Wednesday, October 14, 2009
I told you so. URET doesn’t have an effective backup.
”My long-time readers know that I have real issues with the system called URET that was used to replace flight progress strips. The backup to URET is flight progress strips.“
”URET doesn’t allow you to “think” non-radar (there is no fix/time displayed) nor does it allow controllers to practice the mechanical skills needed with flight progress strips, i.e. strip marking. Yet, the backup to URET is flight progress strips. “
”If you project this mess forward in time the consequences are even more frightening. As more and more senior controllers retire, there will be fewer and fewer controllers left that have even seen flight progress strips much less know how to use them effectively. “
”To sum it all up simply, the FAA has no viable backup plan. “
From the NASA Aviation Safety Reporting System (edited):
Date : 200902
“The user request evaluation tool (URET) computer system apparently was broken when I started my shift at XC00.”

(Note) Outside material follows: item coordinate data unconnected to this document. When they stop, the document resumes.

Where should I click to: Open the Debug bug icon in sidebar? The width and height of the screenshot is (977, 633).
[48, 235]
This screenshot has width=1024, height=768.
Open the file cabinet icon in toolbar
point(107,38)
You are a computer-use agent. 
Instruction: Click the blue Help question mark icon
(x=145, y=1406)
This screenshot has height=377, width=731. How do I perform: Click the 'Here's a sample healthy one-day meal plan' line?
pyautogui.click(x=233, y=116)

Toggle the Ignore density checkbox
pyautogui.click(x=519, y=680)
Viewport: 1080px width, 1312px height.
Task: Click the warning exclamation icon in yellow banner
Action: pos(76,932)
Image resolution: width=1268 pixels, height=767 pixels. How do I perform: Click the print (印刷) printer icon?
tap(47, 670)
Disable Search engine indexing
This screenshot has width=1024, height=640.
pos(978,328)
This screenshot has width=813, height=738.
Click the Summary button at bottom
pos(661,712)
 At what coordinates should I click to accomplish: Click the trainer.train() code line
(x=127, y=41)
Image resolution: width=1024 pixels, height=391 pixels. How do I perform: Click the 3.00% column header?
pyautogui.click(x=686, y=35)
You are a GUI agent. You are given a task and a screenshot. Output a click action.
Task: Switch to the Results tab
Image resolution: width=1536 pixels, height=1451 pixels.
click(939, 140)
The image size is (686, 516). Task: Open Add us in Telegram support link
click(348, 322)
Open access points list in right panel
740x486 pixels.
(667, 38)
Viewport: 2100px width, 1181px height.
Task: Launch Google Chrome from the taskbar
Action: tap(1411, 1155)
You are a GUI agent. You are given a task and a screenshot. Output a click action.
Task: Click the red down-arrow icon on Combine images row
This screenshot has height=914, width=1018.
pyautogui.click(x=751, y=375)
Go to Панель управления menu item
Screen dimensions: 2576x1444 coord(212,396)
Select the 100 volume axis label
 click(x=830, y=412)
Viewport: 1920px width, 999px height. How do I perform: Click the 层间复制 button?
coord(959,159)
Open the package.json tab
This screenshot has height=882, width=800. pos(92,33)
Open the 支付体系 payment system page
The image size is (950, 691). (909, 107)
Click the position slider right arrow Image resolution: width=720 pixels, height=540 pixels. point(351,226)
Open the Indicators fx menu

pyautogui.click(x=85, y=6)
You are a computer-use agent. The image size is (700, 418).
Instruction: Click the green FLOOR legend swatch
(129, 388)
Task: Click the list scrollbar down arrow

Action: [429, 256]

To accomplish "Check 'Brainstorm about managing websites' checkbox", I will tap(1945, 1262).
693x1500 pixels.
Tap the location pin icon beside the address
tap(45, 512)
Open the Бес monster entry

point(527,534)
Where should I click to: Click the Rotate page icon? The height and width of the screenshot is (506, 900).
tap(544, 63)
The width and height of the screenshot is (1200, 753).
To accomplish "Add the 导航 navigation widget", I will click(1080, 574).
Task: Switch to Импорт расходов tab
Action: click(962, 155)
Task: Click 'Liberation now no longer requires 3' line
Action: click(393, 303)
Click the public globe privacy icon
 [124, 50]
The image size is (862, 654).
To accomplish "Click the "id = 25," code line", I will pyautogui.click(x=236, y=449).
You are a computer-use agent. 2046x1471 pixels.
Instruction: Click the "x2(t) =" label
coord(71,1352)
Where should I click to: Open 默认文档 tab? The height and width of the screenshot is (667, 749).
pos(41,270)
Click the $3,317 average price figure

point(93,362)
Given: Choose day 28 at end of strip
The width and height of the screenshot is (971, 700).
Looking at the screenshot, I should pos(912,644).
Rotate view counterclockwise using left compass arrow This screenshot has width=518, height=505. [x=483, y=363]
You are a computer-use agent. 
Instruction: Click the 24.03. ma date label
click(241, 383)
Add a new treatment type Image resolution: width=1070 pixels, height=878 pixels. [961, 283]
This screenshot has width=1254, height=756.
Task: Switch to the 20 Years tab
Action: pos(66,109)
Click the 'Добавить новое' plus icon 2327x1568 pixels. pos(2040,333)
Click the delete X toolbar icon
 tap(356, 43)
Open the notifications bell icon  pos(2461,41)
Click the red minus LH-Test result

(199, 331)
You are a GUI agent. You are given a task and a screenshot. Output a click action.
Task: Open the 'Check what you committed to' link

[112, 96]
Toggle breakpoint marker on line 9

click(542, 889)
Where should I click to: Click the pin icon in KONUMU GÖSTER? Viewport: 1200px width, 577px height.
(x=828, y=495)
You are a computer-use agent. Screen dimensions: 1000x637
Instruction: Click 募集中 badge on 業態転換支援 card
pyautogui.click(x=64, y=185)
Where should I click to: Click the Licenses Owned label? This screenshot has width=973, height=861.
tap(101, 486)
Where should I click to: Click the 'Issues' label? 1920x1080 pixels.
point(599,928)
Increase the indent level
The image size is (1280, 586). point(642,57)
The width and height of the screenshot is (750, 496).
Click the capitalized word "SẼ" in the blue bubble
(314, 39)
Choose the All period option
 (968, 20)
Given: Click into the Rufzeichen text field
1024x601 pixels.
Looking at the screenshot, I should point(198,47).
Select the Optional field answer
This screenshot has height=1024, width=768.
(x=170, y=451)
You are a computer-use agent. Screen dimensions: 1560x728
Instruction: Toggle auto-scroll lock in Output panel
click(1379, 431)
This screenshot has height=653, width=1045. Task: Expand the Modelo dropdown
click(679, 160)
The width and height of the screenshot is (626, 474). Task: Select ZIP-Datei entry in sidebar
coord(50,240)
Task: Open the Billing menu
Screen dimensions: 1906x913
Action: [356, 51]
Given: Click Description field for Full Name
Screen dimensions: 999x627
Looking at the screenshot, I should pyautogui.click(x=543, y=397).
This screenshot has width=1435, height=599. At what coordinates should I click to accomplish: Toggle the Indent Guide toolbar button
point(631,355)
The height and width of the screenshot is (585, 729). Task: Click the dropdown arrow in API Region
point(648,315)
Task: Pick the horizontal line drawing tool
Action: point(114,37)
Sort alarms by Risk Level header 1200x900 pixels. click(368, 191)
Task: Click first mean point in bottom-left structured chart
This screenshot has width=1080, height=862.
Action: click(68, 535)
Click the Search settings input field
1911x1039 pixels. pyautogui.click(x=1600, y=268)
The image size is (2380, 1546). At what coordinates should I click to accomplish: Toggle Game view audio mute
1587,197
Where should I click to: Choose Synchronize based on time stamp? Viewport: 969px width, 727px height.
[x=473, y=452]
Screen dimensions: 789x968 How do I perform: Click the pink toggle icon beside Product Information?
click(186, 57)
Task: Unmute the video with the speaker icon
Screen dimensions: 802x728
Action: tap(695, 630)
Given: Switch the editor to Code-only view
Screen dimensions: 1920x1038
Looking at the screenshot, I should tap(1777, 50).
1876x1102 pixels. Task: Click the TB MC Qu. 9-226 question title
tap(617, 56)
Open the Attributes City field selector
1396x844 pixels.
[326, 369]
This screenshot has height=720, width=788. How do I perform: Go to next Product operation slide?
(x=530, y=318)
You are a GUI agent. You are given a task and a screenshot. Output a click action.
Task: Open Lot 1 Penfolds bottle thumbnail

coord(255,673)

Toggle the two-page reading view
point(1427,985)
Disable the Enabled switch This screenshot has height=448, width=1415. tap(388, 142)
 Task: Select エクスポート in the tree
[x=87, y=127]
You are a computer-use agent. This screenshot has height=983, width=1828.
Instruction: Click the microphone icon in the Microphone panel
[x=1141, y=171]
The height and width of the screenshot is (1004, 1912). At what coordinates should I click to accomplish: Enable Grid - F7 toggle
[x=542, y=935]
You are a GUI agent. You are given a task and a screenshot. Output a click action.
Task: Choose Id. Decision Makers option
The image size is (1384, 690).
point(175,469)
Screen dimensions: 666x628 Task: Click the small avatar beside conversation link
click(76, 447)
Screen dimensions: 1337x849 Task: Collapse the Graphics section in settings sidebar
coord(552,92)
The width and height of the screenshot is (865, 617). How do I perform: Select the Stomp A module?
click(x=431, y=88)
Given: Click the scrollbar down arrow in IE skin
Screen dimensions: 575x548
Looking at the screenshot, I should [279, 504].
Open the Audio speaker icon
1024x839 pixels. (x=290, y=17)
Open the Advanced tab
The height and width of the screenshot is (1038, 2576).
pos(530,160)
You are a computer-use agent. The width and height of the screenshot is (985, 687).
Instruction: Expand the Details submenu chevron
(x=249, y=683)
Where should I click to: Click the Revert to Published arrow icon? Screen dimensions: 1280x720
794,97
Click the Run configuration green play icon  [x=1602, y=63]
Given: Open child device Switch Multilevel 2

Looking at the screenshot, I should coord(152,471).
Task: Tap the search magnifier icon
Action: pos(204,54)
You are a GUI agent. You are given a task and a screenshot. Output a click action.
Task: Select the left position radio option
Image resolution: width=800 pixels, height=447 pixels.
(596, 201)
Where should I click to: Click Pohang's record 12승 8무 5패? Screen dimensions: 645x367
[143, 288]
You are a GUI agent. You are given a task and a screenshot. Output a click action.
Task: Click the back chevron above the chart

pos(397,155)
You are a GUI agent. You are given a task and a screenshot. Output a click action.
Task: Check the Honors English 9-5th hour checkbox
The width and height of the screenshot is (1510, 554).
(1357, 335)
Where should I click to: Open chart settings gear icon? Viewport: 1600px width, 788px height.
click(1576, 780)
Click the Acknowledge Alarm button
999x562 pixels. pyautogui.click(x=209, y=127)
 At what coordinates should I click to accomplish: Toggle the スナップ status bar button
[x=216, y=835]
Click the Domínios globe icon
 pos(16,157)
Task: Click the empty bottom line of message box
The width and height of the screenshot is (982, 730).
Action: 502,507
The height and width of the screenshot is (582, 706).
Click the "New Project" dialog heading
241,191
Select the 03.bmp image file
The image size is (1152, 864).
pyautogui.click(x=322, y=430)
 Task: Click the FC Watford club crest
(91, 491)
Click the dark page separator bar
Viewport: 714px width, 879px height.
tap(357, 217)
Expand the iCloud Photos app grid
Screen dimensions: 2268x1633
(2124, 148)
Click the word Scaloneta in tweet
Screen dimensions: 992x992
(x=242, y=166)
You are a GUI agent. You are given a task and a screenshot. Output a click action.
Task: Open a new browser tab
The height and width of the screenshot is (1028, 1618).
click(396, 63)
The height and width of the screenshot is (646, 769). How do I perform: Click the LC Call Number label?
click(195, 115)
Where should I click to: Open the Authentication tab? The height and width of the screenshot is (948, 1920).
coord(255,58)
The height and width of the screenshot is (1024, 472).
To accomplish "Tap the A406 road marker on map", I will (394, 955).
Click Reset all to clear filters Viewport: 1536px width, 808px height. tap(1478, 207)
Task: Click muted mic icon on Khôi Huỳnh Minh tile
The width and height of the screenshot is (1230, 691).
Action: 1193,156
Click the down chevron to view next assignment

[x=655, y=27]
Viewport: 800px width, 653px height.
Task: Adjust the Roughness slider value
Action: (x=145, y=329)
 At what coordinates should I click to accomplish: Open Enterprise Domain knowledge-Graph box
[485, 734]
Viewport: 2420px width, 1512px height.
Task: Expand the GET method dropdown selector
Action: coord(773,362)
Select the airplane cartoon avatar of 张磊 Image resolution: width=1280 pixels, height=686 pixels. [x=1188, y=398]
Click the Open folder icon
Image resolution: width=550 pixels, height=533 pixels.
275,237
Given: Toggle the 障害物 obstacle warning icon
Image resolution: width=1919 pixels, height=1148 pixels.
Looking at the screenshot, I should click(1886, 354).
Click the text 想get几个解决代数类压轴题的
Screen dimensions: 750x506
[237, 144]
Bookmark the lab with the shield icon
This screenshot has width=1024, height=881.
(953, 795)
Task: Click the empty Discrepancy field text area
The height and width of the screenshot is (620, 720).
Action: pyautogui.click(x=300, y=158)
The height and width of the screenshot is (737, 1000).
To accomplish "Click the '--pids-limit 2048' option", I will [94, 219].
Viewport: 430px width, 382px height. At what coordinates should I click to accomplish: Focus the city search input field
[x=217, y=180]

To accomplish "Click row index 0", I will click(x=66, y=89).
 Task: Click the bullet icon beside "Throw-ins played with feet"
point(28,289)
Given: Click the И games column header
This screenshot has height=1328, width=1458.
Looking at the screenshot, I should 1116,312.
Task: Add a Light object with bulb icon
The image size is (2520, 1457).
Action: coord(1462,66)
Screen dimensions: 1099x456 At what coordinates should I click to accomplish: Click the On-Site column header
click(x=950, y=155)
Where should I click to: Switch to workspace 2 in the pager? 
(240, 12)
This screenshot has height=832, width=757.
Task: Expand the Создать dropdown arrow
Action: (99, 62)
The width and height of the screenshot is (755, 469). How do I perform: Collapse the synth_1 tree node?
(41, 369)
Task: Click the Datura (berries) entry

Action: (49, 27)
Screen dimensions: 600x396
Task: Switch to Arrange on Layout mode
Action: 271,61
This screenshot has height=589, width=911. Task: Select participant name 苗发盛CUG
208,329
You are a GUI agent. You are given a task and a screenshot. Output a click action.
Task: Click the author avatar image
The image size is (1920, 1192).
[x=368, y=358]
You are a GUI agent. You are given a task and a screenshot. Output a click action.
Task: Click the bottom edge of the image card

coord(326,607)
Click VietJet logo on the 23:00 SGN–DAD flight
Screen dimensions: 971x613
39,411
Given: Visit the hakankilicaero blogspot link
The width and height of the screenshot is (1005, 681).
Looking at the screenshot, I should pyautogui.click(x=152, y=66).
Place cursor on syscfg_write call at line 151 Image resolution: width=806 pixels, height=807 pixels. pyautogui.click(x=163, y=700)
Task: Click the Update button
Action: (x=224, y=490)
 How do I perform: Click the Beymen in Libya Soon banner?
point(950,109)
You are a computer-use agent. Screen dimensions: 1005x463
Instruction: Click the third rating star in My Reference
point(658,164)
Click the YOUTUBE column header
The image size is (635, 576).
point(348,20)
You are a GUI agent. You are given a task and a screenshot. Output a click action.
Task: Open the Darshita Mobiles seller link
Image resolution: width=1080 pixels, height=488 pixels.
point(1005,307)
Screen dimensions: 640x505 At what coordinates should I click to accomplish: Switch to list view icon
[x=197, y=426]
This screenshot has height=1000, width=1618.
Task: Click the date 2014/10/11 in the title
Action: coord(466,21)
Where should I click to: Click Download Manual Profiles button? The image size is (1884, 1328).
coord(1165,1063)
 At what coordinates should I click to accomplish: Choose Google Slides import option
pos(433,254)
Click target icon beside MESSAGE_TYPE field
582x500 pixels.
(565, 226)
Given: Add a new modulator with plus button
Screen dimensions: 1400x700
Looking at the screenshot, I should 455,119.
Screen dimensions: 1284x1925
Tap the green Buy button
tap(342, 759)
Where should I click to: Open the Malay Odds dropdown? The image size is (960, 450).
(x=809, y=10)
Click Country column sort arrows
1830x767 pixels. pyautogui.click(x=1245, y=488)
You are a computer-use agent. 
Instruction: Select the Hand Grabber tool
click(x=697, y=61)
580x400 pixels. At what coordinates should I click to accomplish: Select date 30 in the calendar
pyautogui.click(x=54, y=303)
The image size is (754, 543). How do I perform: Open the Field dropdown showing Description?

“URET is used to trial-plan requested routes and altitudes and gives alerts on aircraft that are predicted to get too close. It has never been 100% accurate and cannot be used for separation, controllers are told it is a 'tool' only, and separation is their responsibility.“
“The problem made the conflict alerts in URET inaccurate, with erroneous alerts or no alerts at all on aircraft. Since the alerts could not be disabled, controllers were distracted by the erroneous alerts and were told to simply not use the alert system at all, which is a primary part of URET in regards to air traffic. Without the alerts functioning properly, URET becomes a crippled system which in turn becomes a distraction to controllers working. Allegedly the air traffic system has redundancy, so that when one system fails, another backup system takes its place. However, as apparently the ZMP managers decided there was no backup/replacement system for URET, they made the decision to use the system broken for the day and simply told controllers to ignore the broken part. This caused distractions to the workforce which ultimately led to a degradation of safety within the air traffic system. “
If you don’t have a viable backup to URET (strips), you are forced into making a bad decision -- using URET even if it is crippled.
This battle has already been lost. It was all but over before I retired, three years ago. We are now simply waiting to discover what the consequences will be. I expect it to be an extremely difficult and costly education.